### Study text
Fort Tourgis, also completed in 1855, the second largest fort on the Island, mounting 33 guns in five batteries requiring 346 men. Sufficient accommodation was available in the fort. Built on a headland covering the bays of Clonque and Plattes Saline with many loopholed walls. Along the second beach, two batteries were built: Platte Saline and Doyle with three and four guns. Used by the Alderney militia until it was disbanded in 1882 and by the militia artillery until 1929.

==== Fort Grosnez ====
At the base of the breakwater. Authorised in 1850 and constructed from 1851 to 1853. It contains 28 guns in seven batteries. In the bay, Braye Battery was built for 9 guns. Manned by the Royal Garrison Artillery.

====Fort Albert ====
Originally named Fort Touraille and planned as a battery, it was renamed after the death of Prince Albert in 1861. The fort was built on Braye bay eastern headland between 1856 and 1859; it had 43 guns with barracks for 424. Roselle Battery, also on the headland with seven guns, was completed in 1854. Around 1900, the fort was modified, reducing the number of guns and fitting two 6-inch BL guns, which changed the fort's appearance. The fort was the island's military headquarters, housing a regular army garrison until 1929.

[Stored data entries]
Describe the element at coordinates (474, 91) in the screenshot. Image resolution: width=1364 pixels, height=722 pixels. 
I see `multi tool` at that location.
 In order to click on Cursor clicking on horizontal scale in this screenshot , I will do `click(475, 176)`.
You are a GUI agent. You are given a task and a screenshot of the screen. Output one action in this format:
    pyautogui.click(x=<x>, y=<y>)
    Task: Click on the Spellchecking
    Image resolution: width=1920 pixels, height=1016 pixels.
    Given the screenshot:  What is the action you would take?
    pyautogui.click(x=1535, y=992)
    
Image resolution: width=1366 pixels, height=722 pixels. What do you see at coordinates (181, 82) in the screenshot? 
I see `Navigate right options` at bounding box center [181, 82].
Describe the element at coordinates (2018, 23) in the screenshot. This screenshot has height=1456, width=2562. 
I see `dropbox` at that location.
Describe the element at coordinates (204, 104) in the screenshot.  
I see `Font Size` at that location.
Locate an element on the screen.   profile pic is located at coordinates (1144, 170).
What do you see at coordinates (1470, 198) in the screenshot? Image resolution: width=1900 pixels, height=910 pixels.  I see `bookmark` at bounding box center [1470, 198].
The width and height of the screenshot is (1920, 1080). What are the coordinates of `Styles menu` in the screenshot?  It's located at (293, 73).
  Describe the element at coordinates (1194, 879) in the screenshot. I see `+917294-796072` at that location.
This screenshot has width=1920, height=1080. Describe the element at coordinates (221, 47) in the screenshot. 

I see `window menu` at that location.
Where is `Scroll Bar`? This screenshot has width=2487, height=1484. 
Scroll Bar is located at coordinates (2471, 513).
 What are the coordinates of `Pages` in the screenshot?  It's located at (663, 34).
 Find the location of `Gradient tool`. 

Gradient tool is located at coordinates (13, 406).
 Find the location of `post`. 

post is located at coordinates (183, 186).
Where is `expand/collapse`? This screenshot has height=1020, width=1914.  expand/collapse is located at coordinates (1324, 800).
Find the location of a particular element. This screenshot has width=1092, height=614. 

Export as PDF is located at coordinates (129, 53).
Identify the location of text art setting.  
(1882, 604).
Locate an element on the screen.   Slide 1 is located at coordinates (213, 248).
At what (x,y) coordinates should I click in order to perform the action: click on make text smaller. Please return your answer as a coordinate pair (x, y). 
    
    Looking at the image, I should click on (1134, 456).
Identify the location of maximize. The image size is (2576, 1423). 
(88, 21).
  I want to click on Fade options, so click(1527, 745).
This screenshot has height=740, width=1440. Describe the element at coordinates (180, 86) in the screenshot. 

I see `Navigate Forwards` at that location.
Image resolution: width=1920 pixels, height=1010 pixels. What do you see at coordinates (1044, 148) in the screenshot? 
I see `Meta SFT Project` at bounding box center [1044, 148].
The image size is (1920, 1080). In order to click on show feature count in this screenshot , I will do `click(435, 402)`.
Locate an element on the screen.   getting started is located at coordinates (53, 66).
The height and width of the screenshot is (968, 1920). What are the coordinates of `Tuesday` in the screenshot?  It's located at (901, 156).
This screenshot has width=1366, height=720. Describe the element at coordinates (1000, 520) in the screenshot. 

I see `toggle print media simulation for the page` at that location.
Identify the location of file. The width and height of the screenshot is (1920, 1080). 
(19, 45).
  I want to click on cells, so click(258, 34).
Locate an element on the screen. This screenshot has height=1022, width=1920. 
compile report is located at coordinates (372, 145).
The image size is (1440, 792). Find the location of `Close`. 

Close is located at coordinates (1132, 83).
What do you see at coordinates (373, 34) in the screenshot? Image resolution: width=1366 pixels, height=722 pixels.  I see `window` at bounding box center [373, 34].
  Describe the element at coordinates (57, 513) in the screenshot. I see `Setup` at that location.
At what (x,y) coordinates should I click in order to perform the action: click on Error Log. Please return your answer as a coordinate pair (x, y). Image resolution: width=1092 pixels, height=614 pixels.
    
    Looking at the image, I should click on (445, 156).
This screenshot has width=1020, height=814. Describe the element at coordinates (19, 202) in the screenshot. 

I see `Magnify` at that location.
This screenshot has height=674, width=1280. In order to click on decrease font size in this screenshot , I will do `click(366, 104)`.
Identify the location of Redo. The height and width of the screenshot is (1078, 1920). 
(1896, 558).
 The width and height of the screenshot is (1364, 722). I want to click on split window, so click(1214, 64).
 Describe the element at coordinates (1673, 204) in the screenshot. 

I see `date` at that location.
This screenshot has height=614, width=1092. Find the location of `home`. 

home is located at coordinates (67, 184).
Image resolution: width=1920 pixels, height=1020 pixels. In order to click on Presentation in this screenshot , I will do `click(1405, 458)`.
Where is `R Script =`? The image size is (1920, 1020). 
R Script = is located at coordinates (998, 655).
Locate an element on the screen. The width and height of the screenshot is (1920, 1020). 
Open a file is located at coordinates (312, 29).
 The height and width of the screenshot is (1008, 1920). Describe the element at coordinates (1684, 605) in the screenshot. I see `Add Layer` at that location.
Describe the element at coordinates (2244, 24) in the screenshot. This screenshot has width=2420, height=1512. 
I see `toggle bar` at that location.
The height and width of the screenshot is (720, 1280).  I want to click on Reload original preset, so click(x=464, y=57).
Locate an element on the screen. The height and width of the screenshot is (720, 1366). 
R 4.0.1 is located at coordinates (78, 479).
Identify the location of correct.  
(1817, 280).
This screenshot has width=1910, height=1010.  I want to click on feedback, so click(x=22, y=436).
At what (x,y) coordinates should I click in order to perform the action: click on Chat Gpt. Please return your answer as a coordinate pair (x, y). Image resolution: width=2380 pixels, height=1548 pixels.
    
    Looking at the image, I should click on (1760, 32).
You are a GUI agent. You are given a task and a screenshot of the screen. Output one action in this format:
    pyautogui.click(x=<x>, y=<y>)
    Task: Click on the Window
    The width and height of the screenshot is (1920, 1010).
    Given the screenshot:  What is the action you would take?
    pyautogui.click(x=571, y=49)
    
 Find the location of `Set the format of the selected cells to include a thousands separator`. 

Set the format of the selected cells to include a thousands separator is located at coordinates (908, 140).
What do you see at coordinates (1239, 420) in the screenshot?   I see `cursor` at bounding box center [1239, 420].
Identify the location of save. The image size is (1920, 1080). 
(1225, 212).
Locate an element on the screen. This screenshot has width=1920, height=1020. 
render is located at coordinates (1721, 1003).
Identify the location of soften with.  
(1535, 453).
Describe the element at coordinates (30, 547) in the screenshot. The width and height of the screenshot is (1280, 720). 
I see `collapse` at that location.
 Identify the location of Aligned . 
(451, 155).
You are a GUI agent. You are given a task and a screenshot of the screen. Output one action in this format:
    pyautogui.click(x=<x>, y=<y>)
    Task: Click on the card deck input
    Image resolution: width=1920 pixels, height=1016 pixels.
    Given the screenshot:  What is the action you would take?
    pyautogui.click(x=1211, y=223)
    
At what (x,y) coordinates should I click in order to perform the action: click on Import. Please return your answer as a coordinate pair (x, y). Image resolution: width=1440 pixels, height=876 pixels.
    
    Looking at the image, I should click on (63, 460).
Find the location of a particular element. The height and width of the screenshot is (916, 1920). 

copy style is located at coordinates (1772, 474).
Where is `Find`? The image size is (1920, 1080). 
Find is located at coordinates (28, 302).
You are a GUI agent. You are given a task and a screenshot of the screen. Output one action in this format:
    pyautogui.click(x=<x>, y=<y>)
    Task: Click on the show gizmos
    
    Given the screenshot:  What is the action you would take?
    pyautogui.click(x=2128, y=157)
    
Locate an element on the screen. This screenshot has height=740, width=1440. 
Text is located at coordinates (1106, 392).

### Assigned task
Answer these questions using the text on the Alderney forts.
(a) How many guns did Fort Tourgis mount?
(b) During which years was Fort Grosnez constructed?
(c) What was Fort Albert's original name?

### Written solution
(a) 33 guns, in five batteries.
(b) From 1851 to 1853.
(c) Fort Touraille.